Der FA-3E war für den Einsatz im Freien mein liebster recht ausgewogen klingender In-Ear im Preisbereich unter 350€ - und ich denke, der MR4 hat ihn nun abgelöst, da er im Tiefton etwas schneller ist und auch insgesamt etwas besser auflöst und ebenfalls authentischer klingt, mit der präziseren Bühne – was eine sehr schöne Sache ist, insbesondere in Anbetracht des Preises der beiden In-Ears [der Preis ist in etwa vergleichbar].

Westone W4R (für 439€ gekauft):
Der Westone lässt sich einfacher einsetzen, beide sind aber in meinen Ohren gleichwertig komfortabel. Das Kabel des W4R ist besser.
Der Westone strebt eine etwas andere tonale Richtung an und ist bassiger, voluminöser sowie entspannter klingend.
Mid- und Oberbass sind beim W4R stärker ausgeprägt und der Amerikaner klingt auch insgesamt etwas dicker und wärmer im Grundton/Bassbereich, dennoch fällt er gen Tiefbass etwas steiler ab.
Im Mittelton sind beide vergleichbar geringfügig warm, der des Westone klingt aufgrund der Senke bei 5 kHz hingegen etwas entspannter.
Im Hochton klingt der MR4 gleichmäßiger und besitzt den breitbandigeren oberen Hochton.
Was die Detailauflösung betrifft, befindet sich der Westone auf einem hörbar höheren Niveau. Der Bass des W4R ist ebenfalls noch etwas schneller während beide In-Ears hier ebenbürtig kontrolliert klingen. Im Mittel- und Hochton ist der W4R auch der detailliertere In-Ear, was die Darstellung und Aufdeckung von feinsten Details betrifft.
Der Westone besitzt eine sehr breitere Bühne, der es jedoch merklich an räumlicher Tiefe mangelt. Die des MR4 ist nur ein wenig „enger“, jedoch ein ganzes Stück tiefer. Während der W4R Instrumente geringfügig präziser trennt, gelingt es dem Pai Audio In-Ear etwas besser, leeren Raum um/zwischen Instrumenten darzustellen, dazu ist seine Bühne authentischer.

Während der Westone also der höherauflösende In-Ear ist, besitzt der MR4 in meinen Ohren die schönere Bühne und klingt auch authentischer (etwas, das auf jeden der Multi-BA In-Ears von Pai Audio, die ich bis jetzt gehört habe, zutrifft).


Fazit:



Der MR4 bietet einen sehr angenehmen, natürlichen als auch gleichmäßigen, realistischen Klang mit einer guten Bühne sowie einer hohen Authentizität.
Das Preis-Leistungsverhältnis ist ziemlich gut angemessen und ebenso verhält es sich mit der Detailauflösung, obwohl In-Ears wie der Pai Audio MR3 oder Logitech UE900 doch noch etwas detaillierter und feinzeichnender im Mittel- und Hochton klingen. Nichtsdestotrotz löst der MR4 ein wenig besser auf als der Shure SE425 oder Fischer Amps FA-3E.
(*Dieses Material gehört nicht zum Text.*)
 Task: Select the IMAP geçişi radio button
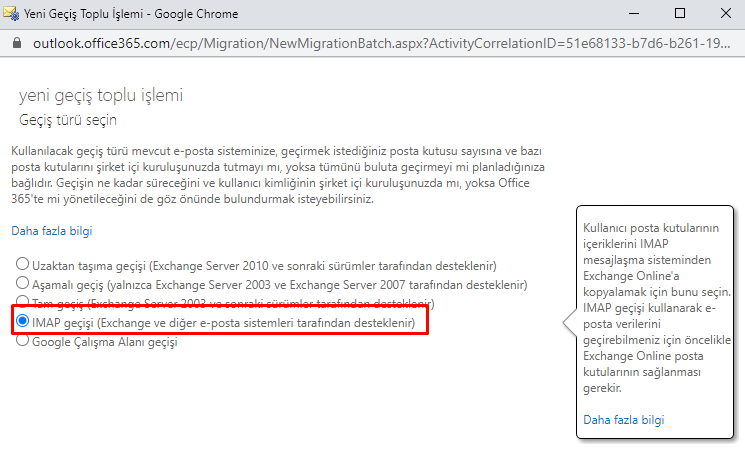click(x=22, y=323)
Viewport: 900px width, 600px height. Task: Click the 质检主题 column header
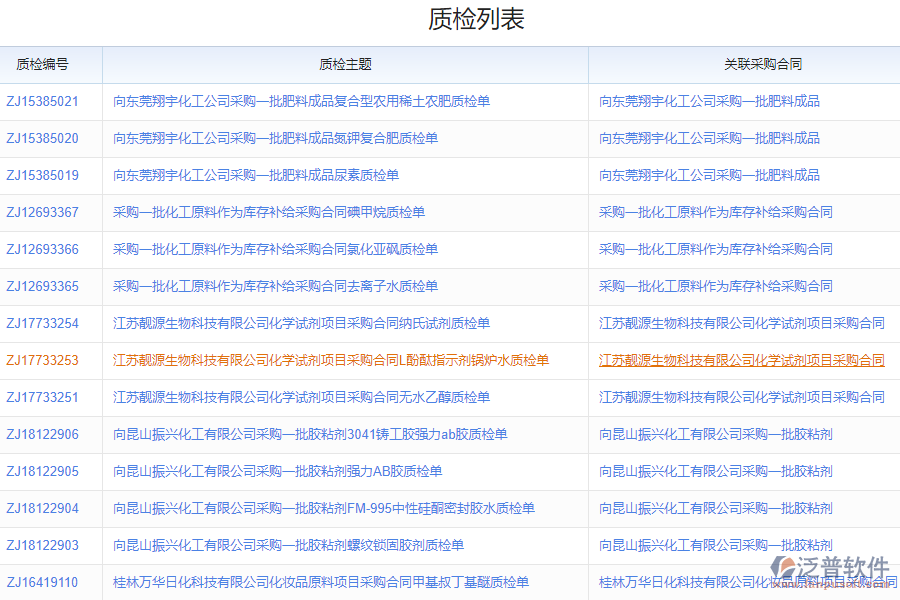[344, 63]
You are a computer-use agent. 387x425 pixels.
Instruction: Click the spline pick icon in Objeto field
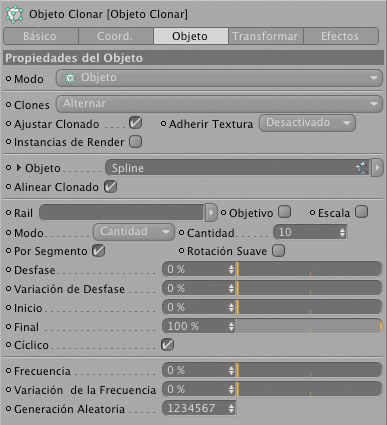[363, 168]
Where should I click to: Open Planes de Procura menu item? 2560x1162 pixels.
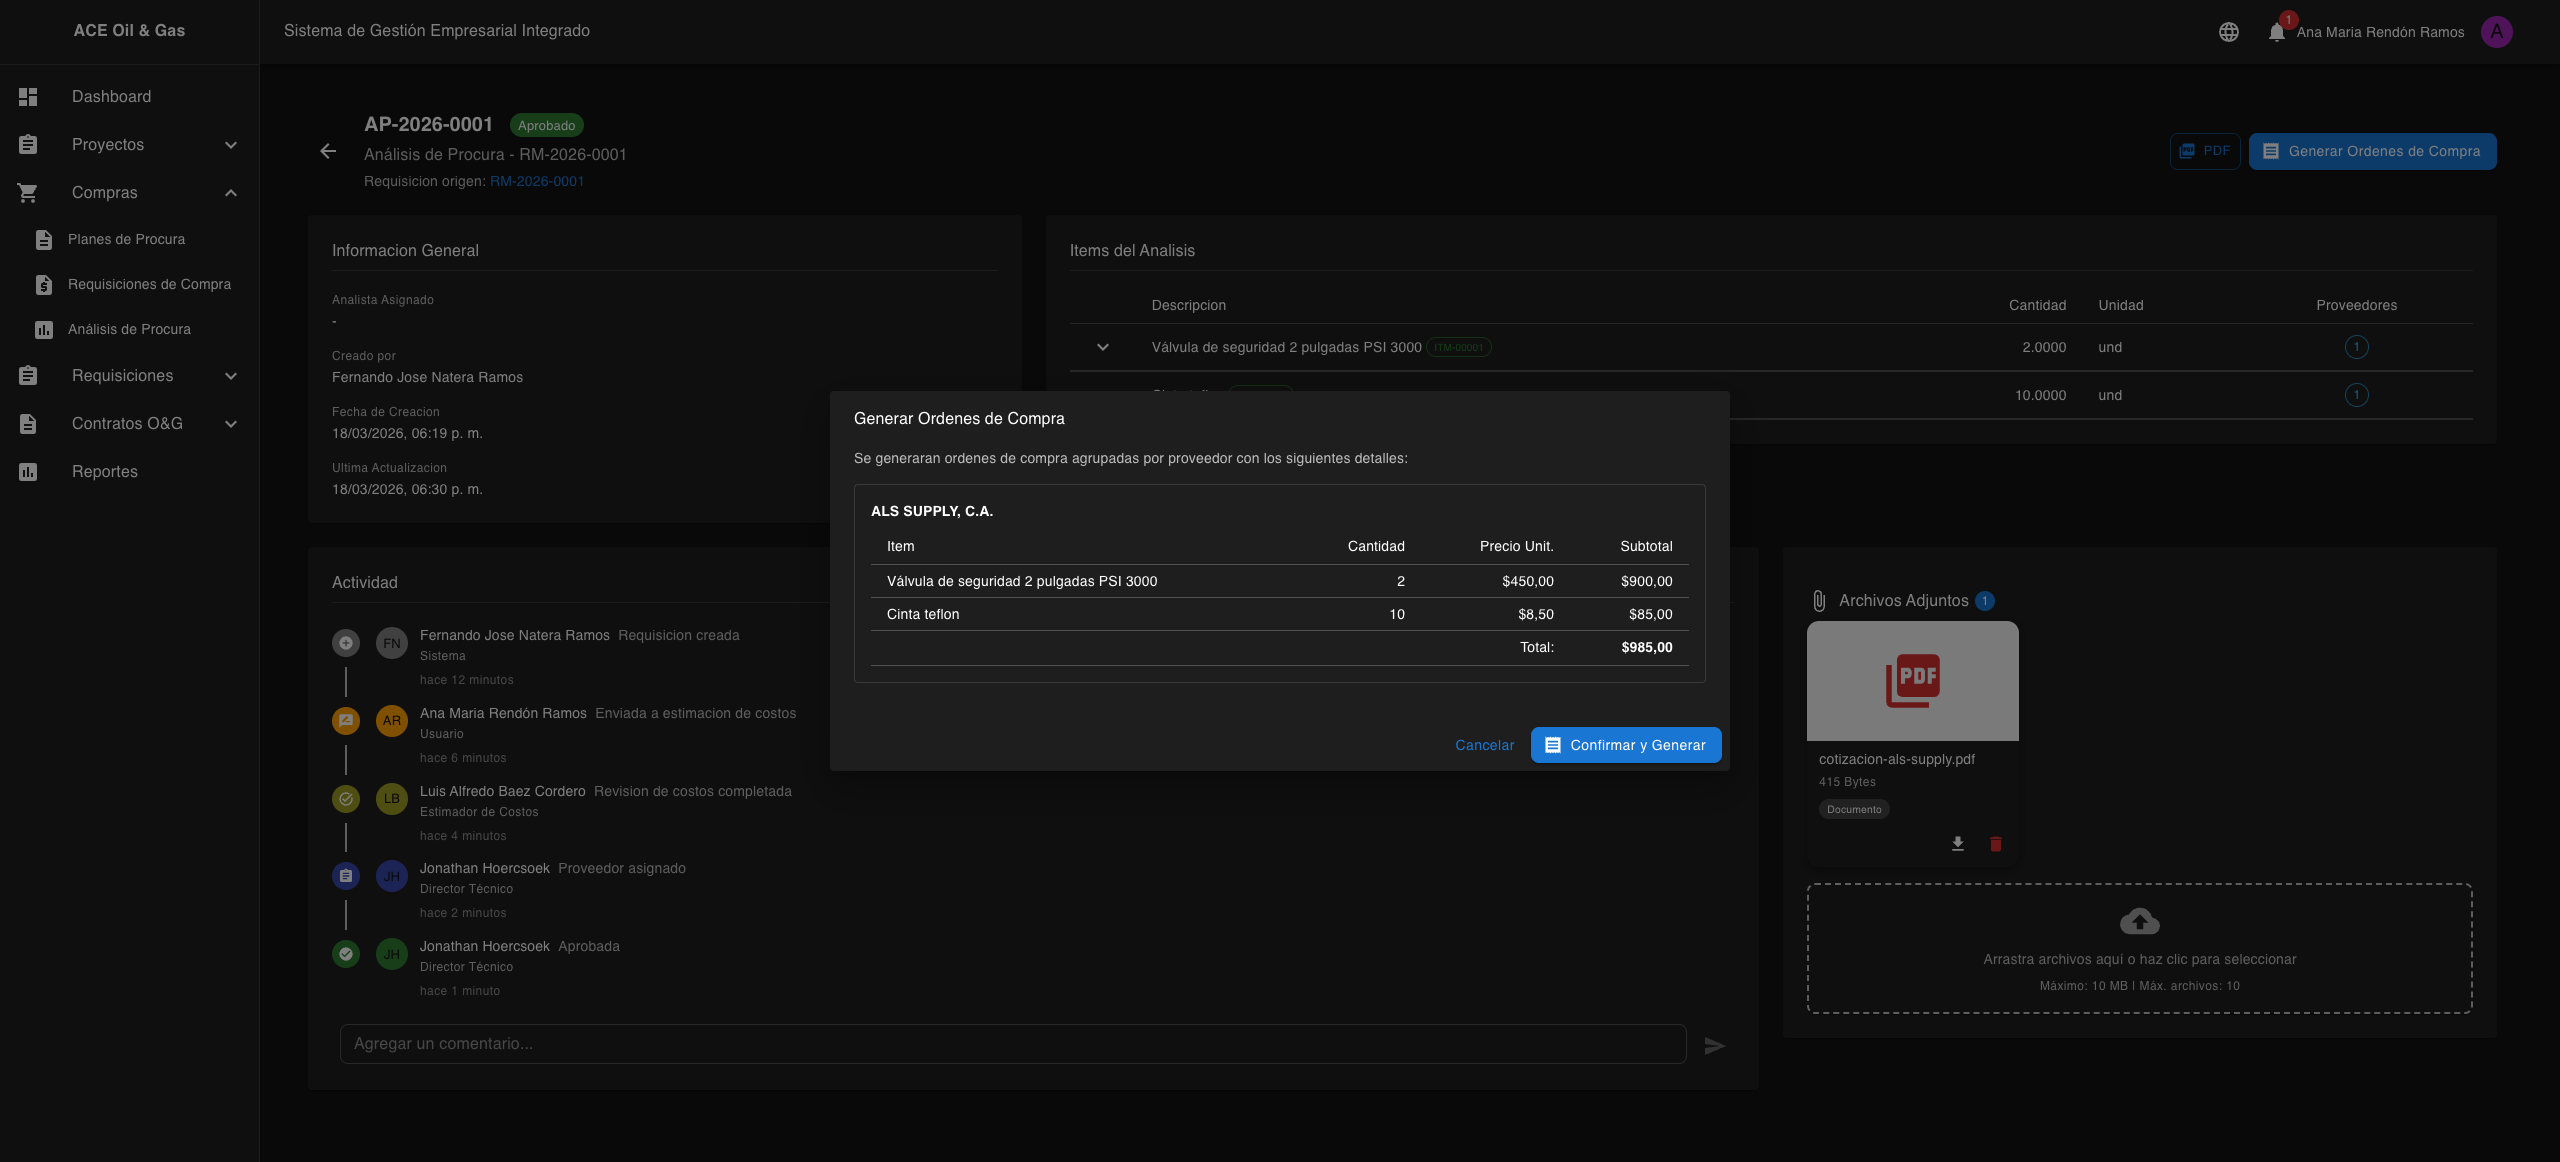point(126,240)
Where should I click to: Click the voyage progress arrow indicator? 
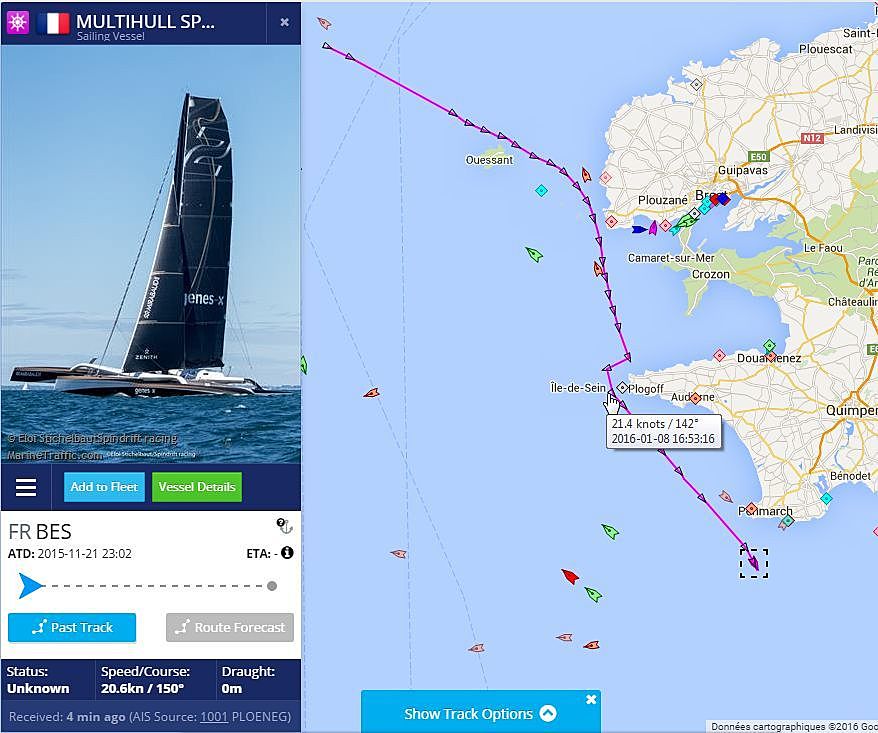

Dennoch würde ich mir in diesem Preisbereich oberhalb von 200$ ein besseres Aufbewahrungsetui zusammen mit einem höherwertigen Kabel sowie eine im Verhältnis zum Tief- und Hochton etwas bessere Auflösung im Mittelton wünschen.


Insgesamt komme ich zu einer Endwertung von wirklich guten 86% oder 4,3 von 5 möglichen Sternen.

Der MR4 besitzt mit seiner sehr schönen und äußerst authentischen Bühne sowie hohen Gleichmäßigkeit ein paar sehr starke Attribute. Nichtsdestotrotz könnte er im Hoch- und besonders Mittelton etwas besser auflösen. Zwar ist das Detailniveau für den Preis angemessen, aber die Konkurrenz ist hier sehr groß sowie ernsthaft und besitzt zumeist einen etwas detaillierteren Mittel- und Hochton (, doch kommen die meisten Modelle nicht wirklich an die sehr hohe Authentizität und wirklich gelungene Bühnendarstellung des Pai heran).

Der MR4 ist ein In-Ear für alle Musikliebhaber, die einen ausgewogenen, sanften und sehr gleichmäßigen Klang suchen und besonders großen Wert auf eine präzise, dreidimensionale und äußerst authentische Bühne legen.
Nichtsdestotrotz wäre bei dem Preis ein Kabel mit einzelnen, verdrillten Litzen, nebst eines stabilen Aufbewahrungsetuis, angemessen, und über eine etwas bessere Auflösung im Mittelton würde ich mich auch nicht beschweren.


Insgesamt komme ich (anhand der nun korrigierten Information des Preises) auf ein Gesamtergebnis von guten 76%, die 3,8 von 5 möglichen entsprechen.